Sensitivity to Anthropogenic Watershed Disturbances
The main threats to tidewater goby include changes in water quality, degradation and loss of habitat due to urbanization, and predation from invasive species such as the African clawed frog. It is estimated that tidewater goby has disappeared from 74 percent of the coastal lagoons south of Morro Bay.
Gobies are sensitive to impacts such as lack of freshwater due to diversions, pollution, siltation, and invasion of non-native species, such as the western mosquitofish (Gambusia affinis), which is a competitor, and the African clawed frog (Xenopus laevis), which is a predator (USFWS 2005, Lafferty et. al 1999a).

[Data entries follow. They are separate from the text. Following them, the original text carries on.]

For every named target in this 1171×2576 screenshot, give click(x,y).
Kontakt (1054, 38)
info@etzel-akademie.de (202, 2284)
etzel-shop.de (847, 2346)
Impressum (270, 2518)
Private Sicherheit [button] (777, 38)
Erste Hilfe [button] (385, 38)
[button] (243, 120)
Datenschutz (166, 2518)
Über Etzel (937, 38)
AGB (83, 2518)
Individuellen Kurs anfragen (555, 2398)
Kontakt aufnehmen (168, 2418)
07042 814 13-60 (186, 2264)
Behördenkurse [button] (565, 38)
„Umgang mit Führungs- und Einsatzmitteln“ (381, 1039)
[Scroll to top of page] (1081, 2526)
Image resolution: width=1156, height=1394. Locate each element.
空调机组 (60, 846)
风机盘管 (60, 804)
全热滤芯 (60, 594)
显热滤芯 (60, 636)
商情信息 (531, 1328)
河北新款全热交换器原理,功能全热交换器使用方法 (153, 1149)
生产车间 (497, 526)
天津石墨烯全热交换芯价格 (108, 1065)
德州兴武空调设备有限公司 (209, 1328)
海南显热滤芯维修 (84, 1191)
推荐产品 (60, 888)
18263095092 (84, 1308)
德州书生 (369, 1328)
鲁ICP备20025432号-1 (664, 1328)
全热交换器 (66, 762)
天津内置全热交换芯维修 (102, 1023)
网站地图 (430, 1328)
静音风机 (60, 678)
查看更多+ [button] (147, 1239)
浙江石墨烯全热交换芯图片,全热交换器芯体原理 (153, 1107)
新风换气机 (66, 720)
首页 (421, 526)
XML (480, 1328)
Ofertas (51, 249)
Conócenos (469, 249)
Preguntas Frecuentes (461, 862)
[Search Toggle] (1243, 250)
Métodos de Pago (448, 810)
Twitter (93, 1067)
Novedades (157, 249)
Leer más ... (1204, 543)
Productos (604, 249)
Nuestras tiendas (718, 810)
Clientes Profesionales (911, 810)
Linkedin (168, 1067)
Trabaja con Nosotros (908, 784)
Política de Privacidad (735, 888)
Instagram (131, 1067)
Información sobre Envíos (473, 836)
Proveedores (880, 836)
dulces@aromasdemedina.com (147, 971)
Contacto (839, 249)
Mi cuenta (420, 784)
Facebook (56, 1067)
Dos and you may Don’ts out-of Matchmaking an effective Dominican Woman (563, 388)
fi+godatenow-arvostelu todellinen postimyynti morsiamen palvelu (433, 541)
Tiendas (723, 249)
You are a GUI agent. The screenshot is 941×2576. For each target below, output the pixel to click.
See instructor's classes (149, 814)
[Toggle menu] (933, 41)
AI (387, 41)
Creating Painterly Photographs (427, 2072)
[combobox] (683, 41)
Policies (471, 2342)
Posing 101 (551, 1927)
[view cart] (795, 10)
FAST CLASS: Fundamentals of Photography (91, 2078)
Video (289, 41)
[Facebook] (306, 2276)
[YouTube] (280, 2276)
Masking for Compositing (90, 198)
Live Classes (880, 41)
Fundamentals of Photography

According to the U.S. Fish and Wildlife Service, which has prepared a final recovery plan for the tidewater goby, the key threats to the goby that are relevant to the Santa Clara River watershed include agricultural discharges, sewage treatment effluent, water diversions, and exotic species (USFWS 2005).
- How do tidewater gobies re-colonize areas in Santa Clara, particularly after high flows due to storm events?
- Is it possible to improve connectivity of lagoon habitat?
- Are non-native fish (sunfish, bass) having a greater impact than non-native amphibians (African clawed frog, bullfrog) on tidewater gobies? If so, why?